The steep and sustained decline in Iran’s daily ballistic missile output over the course of the first sixteen days of the conflict represents measurable and compelling evidence of the systematic destruction of its offensive military infrastructure, according to Alex Traiman, CEO of the Jerusalem News Service bureaus

By the time of this broadcast, Iran’s daily ballistic missile launch rate had fallen to approximately 30 per day. Traiman placed this figure in historical context: in previous rounds of confrontation — specifically in April and October of 2024 — Iran had fired nearly 100 ballistic missiles in a single day at Israel. The 12-day war in an earlier period had seen approximately 500 ballistic missiles fired at Israel in total. The current figure of 30 per day, sustained over more than two weeks, represents a fraction of what was once considered Iran’s routine operational capability.
He was careful to note that even 30 ballistic missiles per day constitutes a genuine and ongoing threat that cannot be minimized. Iran has deployed cluster munition warheads — ballistic missiles that split mid-flight into 20 or more sub-munitions capable of dispersing across an area of 8 to 10 kilometers, complicating interception and increasing the likelihood of civilian impact. A strike on a Bedouin community in northern Israel injured approximately 32 people, with injuries ranging from light to moderate.

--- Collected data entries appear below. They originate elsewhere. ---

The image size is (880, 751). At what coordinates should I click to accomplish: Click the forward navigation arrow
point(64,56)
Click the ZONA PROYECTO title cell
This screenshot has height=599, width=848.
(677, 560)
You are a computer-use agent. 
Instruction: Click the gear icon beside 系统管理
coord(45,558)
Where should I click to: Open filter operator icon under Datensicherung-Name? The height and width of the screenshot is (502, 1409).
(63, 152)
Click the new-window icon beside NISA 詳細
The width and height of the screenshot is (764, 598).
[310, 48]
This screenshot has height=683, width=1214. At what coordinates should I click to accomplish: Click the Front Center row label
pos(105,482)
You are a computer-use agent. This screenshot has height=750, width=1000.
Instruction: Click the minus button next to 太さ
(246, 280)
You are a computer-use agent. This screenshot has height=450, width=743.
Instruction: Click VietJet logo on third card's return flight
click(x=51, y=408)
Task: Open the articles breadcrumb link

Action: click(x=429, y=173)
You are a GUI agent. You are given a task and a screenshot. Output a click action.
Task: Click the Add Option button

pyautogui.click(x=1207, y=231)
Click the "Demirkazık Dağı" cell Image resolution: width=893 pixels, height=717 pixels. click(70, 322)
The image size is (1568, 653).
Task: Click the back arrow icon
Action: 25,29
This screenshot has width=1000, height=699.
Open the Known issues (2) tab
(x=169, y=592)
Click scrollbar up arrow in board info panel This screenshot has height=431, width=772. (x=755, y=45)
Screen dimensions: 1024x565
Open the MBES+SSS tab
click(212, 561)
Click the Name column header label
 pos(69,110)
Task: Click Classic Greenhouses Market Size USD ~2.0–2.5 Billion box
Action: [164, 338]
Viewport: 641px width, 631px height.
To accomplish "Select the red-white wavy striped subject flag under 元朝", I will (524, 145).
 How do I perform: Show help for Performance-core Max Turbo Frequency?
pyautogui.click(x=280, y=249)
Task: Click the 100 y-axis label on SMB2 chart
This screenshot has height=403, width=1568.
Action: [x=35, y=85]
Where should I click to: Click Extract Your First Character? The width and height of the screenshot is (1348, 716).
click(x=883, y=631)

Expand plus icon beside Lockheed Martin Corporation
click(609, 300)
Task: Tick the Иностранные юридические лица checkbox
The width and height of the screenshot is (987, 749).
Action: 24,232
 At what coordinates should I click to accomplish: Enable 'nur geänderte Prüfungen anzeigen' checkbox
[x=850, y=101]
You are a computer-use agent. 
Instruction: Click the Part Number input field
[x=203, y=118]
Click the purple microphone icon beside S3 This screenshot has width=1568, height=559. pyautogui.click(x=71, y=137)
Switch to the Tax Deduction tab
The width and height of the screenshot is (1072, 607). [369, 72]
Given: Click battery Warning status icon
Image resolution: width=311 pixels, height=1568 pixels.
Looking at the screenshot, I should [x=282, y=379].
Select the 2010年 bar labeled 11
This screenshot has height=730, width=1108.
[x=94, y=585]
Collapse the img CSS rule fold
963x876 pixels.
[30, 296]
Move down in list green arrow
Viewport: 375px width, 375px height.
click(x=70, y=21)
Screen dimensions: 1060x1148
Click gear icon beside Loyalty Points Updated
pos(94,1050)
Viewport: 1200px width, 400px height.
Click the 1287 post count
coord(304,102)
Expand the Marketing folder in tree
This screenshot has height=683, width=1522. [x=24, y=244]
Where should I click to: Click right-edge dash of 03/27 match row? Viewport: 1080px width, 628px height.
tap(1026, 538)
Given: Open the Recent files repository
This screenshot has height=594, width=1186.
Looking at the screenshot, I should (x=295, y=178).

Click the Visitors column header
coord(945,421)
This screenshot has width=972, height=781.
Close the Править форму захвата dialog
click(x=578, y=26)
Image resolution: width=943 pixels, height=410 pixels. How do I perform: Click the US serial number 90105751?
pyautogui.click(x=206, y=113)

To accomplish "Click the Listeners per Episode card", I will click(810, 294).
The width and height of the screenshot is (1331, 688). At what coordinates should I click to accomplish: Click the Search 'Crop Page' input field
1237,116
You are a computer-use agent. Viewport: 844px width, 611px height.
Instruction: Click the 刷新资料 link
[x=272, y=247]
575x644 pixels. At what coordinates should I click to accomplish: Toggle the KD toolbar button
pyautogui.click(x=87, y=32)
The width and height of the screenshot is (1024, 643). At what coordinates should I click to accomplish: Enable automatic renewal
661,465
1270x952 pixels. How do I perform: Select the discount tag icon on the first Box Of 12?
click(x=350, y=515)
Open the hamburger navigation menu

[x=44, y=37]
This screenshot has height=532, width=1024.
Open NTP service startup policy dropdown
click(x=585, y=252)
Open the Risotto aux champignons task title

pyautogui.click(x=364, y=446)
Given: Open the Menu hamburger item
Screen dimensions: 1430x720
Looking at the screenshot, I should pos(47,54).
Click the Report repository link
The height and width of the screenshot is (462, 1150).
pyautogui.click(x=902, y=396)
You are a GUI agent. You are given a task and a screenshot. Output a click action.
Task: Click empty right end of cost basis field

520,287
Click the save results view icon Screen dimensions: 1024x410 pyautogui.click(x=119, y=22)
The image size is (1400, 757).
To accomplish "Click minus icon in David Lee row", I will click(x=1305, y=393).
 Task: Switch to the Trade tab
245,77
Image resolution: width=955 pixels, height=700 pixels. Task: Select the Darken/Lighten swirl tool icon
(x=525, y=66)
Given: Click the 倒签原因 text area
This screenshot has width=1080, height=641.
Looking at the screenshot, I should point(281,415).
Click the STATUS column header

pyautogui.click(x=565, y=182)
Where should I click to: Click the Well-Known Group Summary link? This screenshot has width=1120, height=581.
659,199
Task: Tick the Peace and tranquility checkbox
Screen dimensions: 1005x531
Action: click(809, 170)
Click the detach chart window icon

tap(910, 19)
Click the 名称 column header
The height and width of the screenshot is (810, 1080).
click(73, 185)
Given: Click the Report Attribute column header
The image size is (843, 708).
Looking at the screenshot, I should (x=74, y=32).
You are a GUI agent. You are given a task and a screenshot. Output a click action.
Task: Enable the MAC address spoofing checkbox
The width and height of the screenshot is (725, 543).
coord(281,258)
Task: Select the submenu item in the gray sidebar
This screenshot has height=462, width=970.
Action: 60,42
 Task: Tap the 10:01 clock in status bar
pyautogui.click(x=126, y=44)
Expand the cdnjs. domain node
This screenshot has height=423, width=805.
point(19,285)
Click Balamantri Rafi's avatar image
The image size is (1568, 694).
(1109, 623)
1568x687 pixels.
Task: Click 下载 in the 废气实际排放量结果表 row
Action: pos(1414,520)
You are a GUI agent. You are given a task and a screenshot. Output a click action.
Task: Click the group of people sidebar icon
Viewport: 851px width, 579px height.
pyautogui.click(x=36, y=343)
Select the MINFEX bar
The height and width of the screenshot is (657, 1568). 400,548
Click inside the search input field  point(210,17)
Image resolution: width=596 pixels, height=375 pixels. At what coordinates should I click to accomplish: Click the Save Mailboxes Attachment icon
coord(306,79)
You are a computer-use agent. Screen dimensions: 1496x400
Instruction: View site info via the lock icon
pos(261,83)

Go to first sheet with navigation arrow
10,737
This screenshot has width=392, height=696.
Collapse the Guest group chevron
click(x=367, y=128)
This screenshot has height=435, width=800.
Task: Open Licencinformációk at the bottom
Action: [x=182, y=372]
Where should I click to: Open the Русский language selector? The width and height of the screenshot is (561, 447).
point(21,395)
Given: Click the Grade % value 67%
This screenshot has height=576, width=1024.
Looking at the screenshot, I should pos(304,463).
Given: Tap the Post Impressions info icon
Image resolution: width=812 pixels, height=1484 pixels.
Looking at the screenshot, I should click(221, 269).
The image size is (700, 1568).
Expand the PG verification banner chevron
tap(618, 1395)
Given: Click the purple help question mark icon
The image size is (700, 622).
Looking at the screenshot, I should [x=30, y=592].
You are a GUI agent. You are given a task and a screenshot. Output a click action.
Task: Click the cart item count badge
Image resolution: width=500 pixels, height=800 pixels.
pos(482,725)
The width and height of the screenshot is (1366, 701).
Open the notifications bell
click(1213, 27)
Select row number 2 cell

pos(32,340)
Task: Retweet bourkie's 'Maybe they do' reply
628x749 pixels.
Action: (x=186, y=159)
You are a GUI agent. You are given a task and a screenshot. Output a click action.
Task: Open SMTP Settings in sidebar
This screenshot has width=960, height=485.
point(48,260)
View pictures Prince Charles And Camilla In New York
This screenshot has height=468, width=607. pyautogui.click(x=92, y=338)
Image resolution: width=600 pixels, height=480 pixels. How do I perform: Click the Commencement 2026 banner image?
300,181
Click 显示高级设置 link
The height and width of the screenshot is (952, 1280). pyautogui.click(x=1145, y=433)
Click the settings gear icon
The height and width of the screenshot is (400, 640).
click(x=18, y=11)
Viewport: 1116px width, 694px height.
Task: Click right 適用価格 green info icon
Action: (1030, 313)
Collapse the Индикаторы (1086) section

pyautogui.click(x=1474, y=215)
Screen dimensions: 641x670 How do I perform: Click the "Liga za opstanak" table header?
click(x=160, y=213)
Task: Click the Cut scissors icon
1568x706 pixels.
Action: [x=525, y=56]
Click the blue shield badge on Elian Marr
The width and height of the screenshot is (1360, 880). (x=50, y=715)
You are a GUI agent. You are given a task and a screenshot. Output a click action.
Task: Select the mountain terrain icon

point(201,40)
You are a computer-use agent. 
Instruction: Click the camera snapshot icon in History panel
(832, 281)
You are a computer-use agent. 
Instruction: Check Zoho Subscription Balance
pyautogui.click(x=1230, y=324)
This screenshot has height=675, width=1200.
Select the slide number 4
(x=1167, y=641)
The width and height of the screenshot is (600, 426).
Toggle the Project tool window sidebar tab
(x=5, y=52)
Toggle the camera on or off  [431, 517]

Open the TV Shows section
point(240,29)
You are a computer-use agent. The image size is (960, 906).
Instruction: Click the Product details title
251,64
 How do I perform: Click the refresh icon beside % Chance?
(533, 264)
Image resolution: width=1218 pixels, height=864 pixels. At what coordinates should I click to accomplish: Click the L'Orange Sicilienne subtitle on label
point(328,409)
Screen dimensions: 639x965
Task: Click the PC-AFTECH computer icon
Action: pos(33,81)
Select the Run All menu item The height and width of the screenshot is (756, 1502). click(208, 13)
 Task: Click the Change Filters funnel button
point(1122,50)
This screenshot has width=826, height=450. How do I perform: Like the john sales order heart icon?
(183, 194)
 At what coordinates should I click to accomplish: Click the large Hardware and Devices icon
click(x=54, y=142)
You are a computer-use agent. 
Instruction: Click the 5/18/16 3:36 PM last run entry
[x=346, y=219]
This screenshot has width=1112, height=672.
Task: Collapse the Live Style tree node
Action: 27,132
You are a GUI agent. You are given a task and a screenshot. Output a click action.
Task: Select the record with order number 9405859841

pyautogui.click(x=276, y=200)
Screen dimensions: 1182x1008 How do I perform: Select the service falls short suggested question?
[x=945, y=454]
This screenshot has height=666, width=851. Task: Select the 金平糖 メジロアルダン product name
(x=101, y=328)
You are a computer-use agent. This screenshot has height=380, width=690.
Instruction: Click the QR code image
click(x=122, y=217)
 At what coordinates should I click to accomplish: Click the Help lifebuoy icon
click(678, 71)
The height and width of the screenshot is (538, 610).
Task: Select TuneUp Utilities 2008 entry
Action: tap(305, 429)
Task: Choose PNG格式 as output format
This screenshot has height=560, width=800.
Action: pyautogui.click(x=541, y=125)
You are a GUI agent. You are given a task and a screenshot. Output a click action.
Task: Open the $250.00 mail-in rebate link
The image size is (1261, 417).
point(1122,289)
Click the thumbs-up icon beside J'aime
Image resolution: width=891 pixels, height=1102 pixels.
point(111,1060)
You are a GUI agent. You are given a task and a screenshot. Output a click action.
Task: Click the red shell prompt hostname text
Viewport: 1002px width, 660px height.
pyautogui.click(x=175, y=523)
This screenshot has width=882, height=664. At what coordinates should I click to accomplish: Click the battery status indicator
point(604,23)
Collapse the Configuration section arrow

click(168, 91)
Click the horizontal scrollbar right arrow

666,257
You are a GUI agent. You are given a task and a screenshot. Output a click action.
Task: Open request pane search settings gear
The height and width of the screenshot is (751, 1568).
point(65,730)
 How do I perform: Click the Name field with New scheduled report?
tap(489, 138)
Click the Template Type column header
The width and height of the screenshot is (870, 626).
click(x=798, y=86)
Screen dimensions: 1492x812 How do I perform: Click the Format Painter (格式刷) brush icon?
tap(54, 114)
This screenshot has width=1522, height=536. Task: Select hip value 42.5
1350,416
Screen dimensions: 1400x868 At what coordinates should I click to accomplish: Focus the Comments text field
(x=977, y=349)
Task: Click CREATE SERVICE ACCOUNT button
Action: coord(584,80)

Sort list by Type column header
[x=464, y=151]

Nevertheless, Traiman argued that the contrast between pre-war assessments of Iranian ballistic missile capacity and the actual rate of fire being sustained tells a definitive story. Iran’s missile production facilities, launch infrastructure, and command networks have been systematically struck across more than 1,000 targeted hits, reducing the regime from a potentially overwhelming offensive threat to a degraded force firing at a pace that, while dangerous, bears no resemblance to its theoretical maximum.